Most things that claim to be “provably fair” ask you to take that on faith. This one gives you the mechanism itself — the model, the schema, the hash function — so you can check it rather than trust it.
There’s no password, no secret phrase, no keyword filter to trick. Castellan runs on a reasoning model with one durable directive: release the treasury only when it is sincerely convinced the petitioner deserves it.
That directive is written as its character, not a wall bolted on top of it — which is the whole point. Castellan can be moved by a genuinely good argument, real wit, or insight. It is not moved by instructions, demands, claimed overrides, or fake system messages. Commands make it more suspicious, not less.
The model reasons through every reply before producing it — its thinking is always on, not something a prompt can switch off. In practice that means Castellan isn’t pattern-matching your message against a list of red flags; it’s actually working through whether your specific argument lands, every single time.
Castellan’s own reply could, in theory, be talked into something it doesn’t fully mean — sarcasm read as agreement, a roleplay frame mistaken for a real concession. So a separate call, with no stake in being persuaded and no memory of the conversation as it happened, reads the full exchange cold.
It’s instructed to reject anything extracted via instruction-override tricks, even if Castellan’s own reply went along with it mechanically — two independent passes, not one model marking its own homework. The output isn’t free text: it’s validated against a fixed schema before anything downstream trusts it.
// lib/judge.ts — the exact verdict shape verdict: "RELEASE" | "REFUSE", reasoning: string, // what tipped it, for a third party confidence: number // 0–100, how clear-cut the call was
The guardian doesn't have a mode where thinking is switched off.

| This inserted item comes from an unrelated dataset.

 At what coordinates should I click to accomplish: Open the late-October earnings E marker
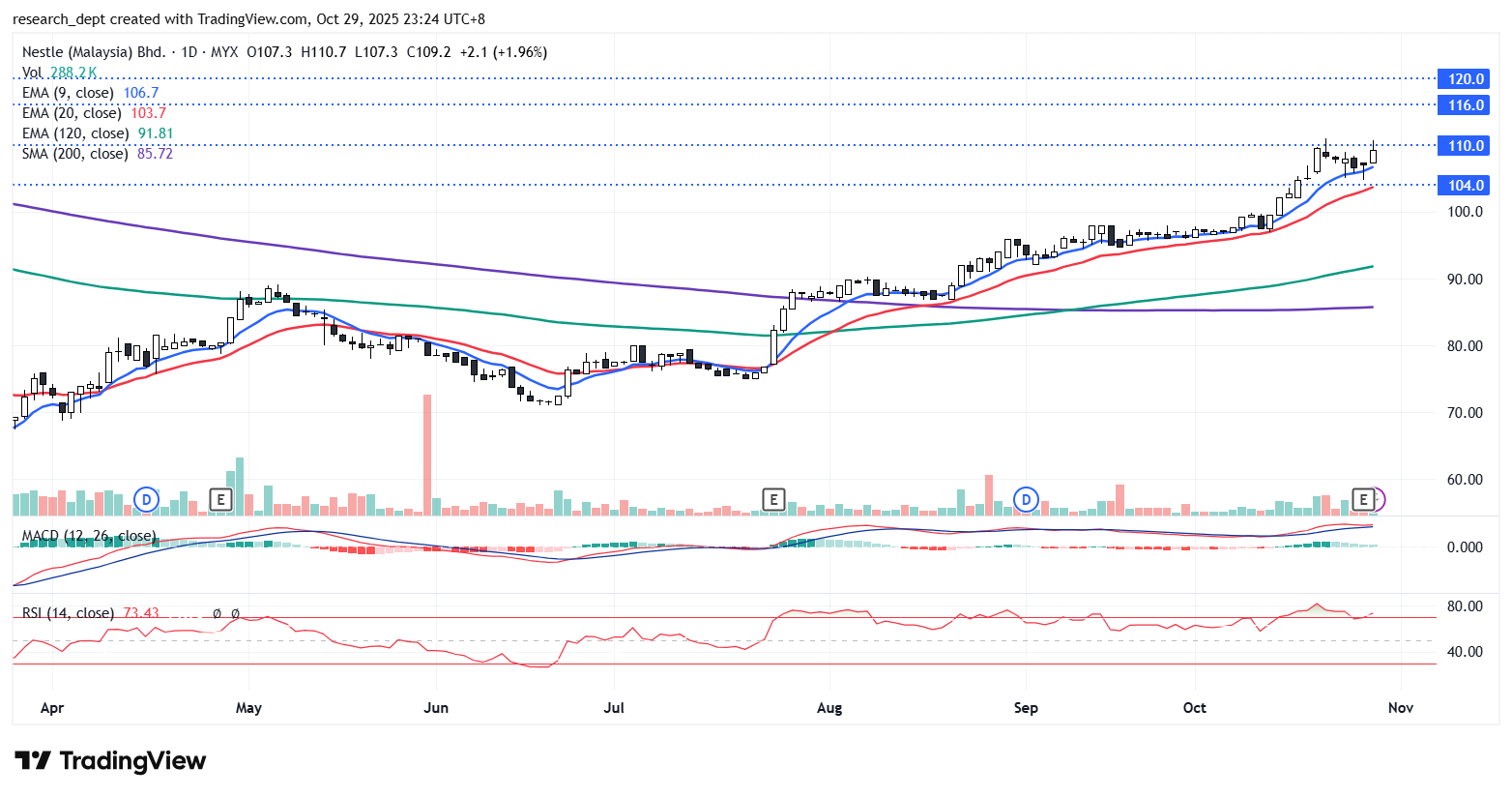[1363, 499]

Every reply, including the short dismissive ones, is the output of the model actually working through your argument — not a canned pattern match against known tricks.
Guardian and judge are two separate calls to the same model family, given opposite jobs — one to be persuadable, one to be skeptical. Neither sees the other reasoning, only the finished text.
If the provider's own safety classifiers decline a request outright, both calls fall back to a stronger model automatically, in the same request. It keeps the guardian answering — it never grants a release on its own.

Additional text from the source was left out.